The Complete Thinker by Dale Ahlquist

Author:Dale Ahlquist [Ahlquist, Dale]
Language: eng
Format: epub
Tags: Spiritual & Religion
ISBN: 9781586176754
Publisher: Ignatius Press
Published: 2012-10-16T16:00:00+00:00


12

Buying and Selling

Let me touch on that terribly delicate matter, the relation between Truth and Trade.

—New York American, July 1, 1933

People are drawn to Chesterton for many different reasons. But some who are drawn to him for a specific reason are also driven away from him for another reason. There are people who feast on his literary criticism but who want nothing to do with his Christian apologetics. There are people who enjoy his Christian apologetics until it becomes Catholic apologetics. There are people who like his prose who hate his poetry. There are people who love his essays who dislike his fiction. There are people who think he is right about the Bolshevist Revolution but wrong about the Industrial Revolution—or prophetically right about the Sexual Revolution but historically wrong about the French Revolution. There are people who crave his detective fiction but absolutely nothing else. There are people who want only his quotations and avoid his extended treatment of anything. And, in every case, vice versa. Very few writers present such a wide range of genres and subject matter to produce such a variety of reactions, such a mixture of fans and foes of the very same things. But there is one topic where Chesterton’s ideas draw perhaps the fiercest loyalty and also the loudest opposition: economics. This, after all, is not something a man takes lightly, like morality or the fate of the soul. Now we’re talking about money!

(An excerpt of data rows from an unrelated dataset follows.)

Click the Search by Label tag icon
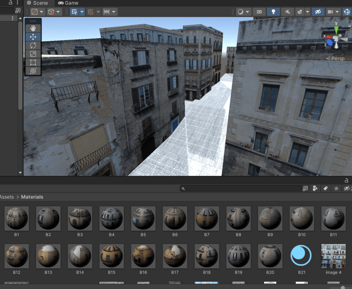This screenshot has height=289, width=352. tap(326, 188)
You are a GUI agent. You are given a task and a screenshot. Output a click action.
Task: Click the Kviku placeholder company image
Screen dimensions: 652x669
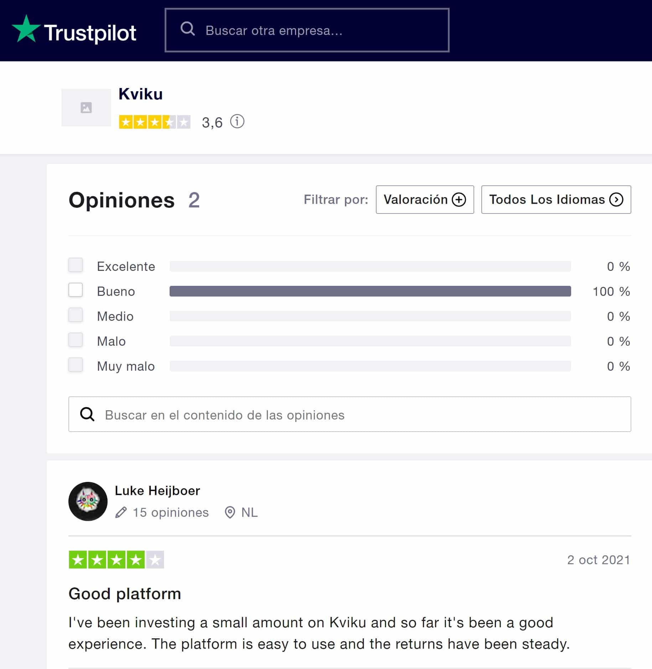[86, 107]
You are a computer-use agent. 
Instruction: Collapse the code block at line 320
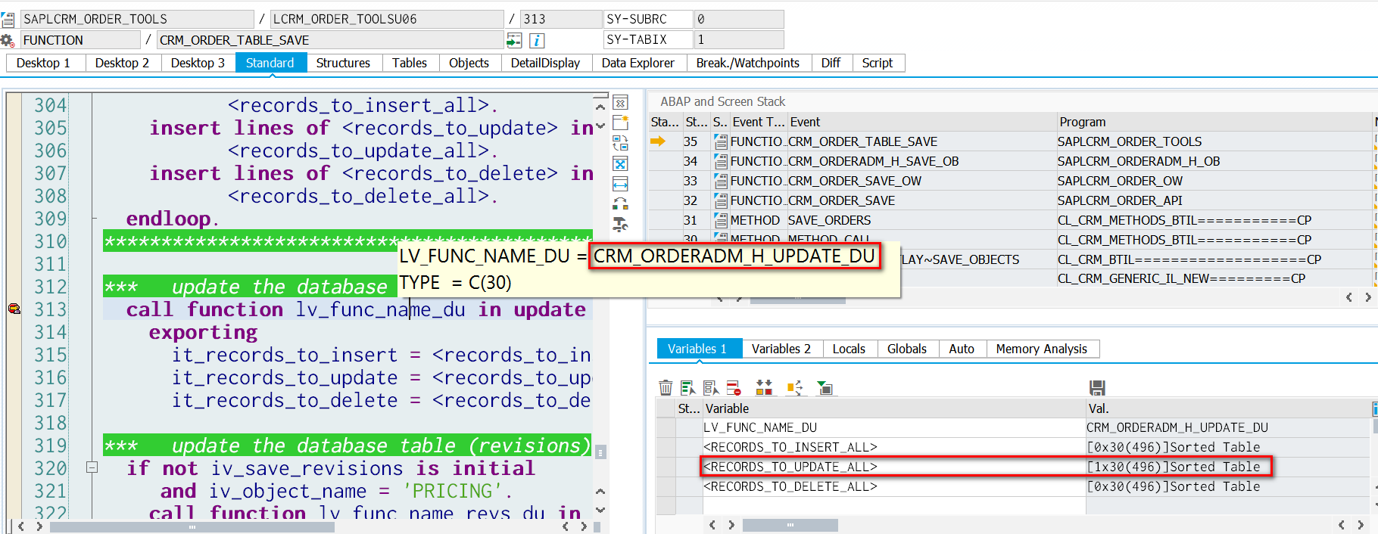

But even though there are many who would like to compartmentalize Chesterton, it is the thesis of this book that Chesterton is all of a piece, that he is truly a complete thinker, whose ideas are woven tightly together so that his art does not contradict his religion, his politics do not contradict his philosophy, and his economics do not contradict his morality, and so forth.1 Unlike “the wild divorce court”, which is the modern world, Chesterton is the model of a thinker whose thoughts present a happy marriage of ideas, a true unity.

One of the reasons that people who agree with Chesterton suddenly stop agreeing with him when it comes to the topic of economics is that they really do not understand what he is saying—or worse, they do. (Comparisons are odious, but the Pharisees did not understand who Christ was, and the demons did.)

The main problem is that too many readers assume that since Chesterton is a critic of capitalism, then he must therefore be a socialist. They simply do not know that there is another option, which, of course, we will attempt to explain. The minor problem is that there is a famous quotation attributed to Chesterton: “If a man is not a socialist by the time he is twenty, he has no heart. If he is still a socialist when he is forty, he has no mind.” Chesterton did not say this. And after years of research, I have come to the conclusion (until someone can prove otherwise) that no one knows who said it. Well, actually lots of people have said it.